Activity: Reproduce only the lines of the material below that start at the line containing "This screenshot has" and stop at the line containing "You are a GUI". Keep both end lines.

Supplied data:

————————

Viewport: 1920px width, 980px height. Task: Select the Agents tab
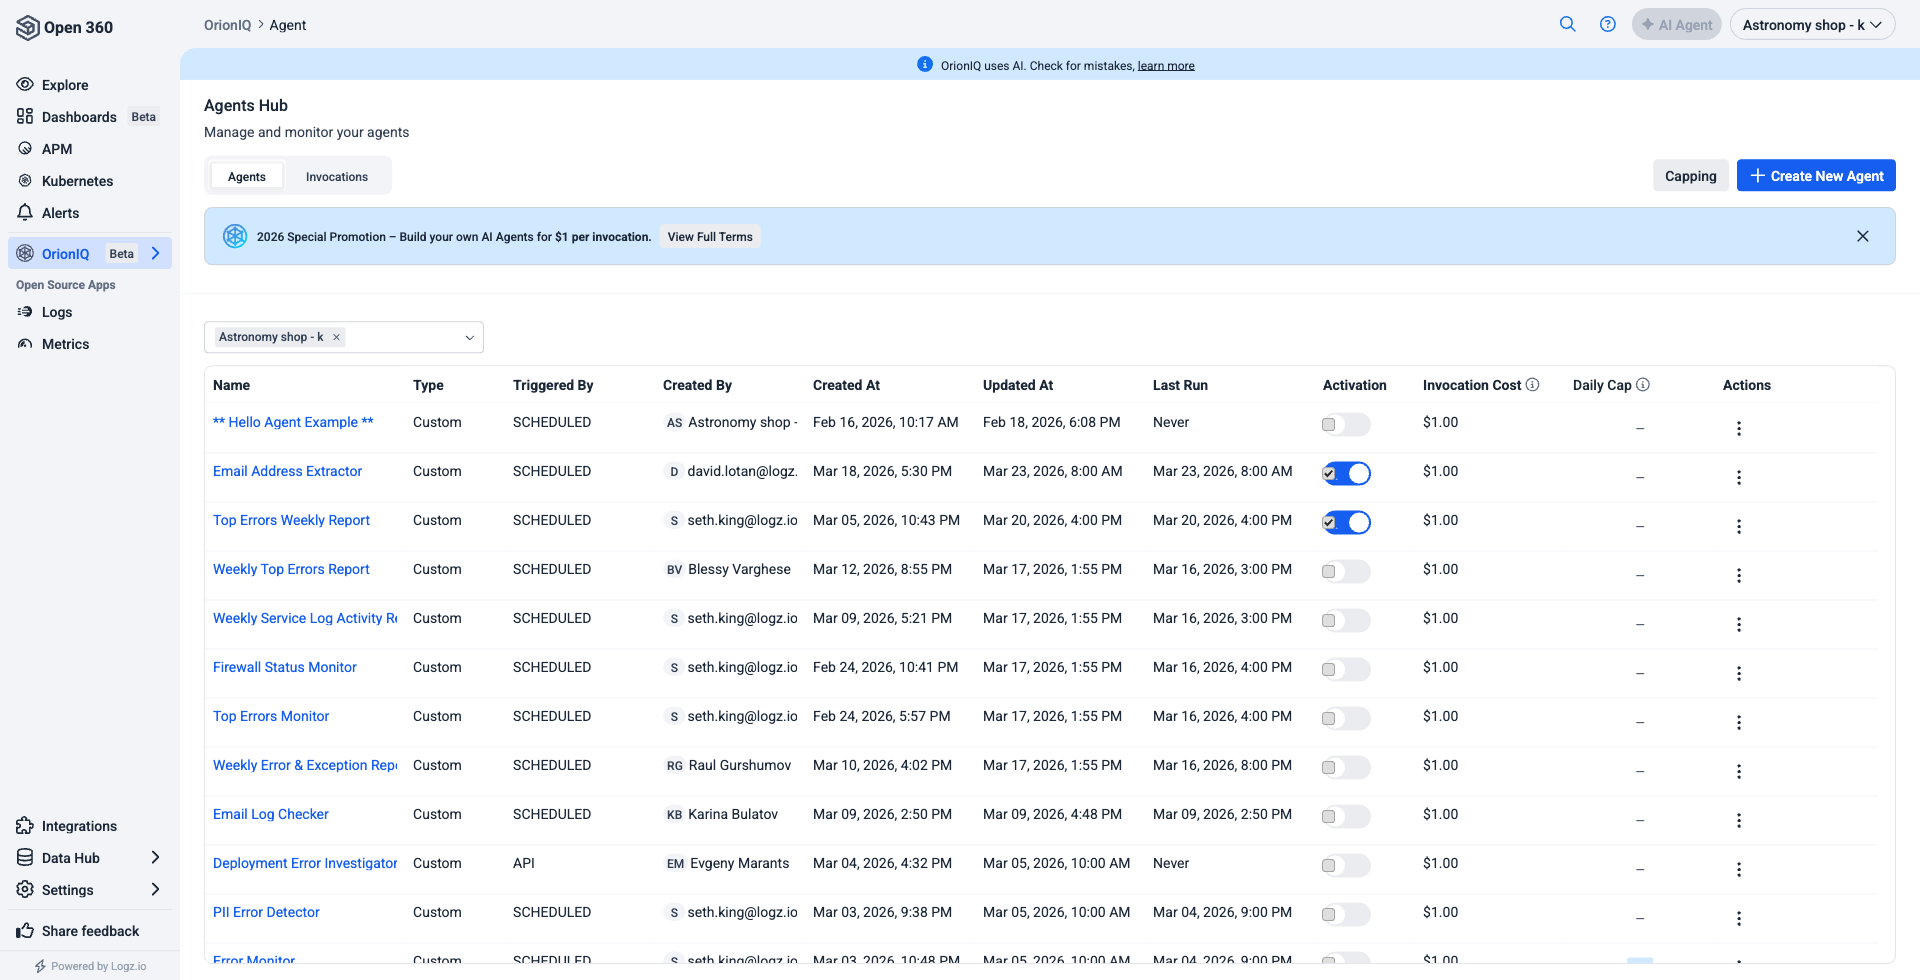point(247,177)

————————

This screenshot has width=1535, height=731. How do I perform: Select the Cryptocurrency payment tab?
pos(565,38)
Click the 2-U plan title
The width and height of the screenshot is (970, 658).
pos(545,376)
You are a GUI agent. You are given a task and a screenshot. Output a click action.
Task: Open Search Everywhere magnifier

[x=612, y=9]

————————

Result of the task:
This screenshot has width=1535, height=731. How do I perform: Select the Cryptocurrency payment tab?
pos(565,38)
Click the 2-U plan title
The width and height of the screenshot is (970, 658).
pos(545,376)
You are a GUI agent. You are given a task and a screenshot. Output a click action.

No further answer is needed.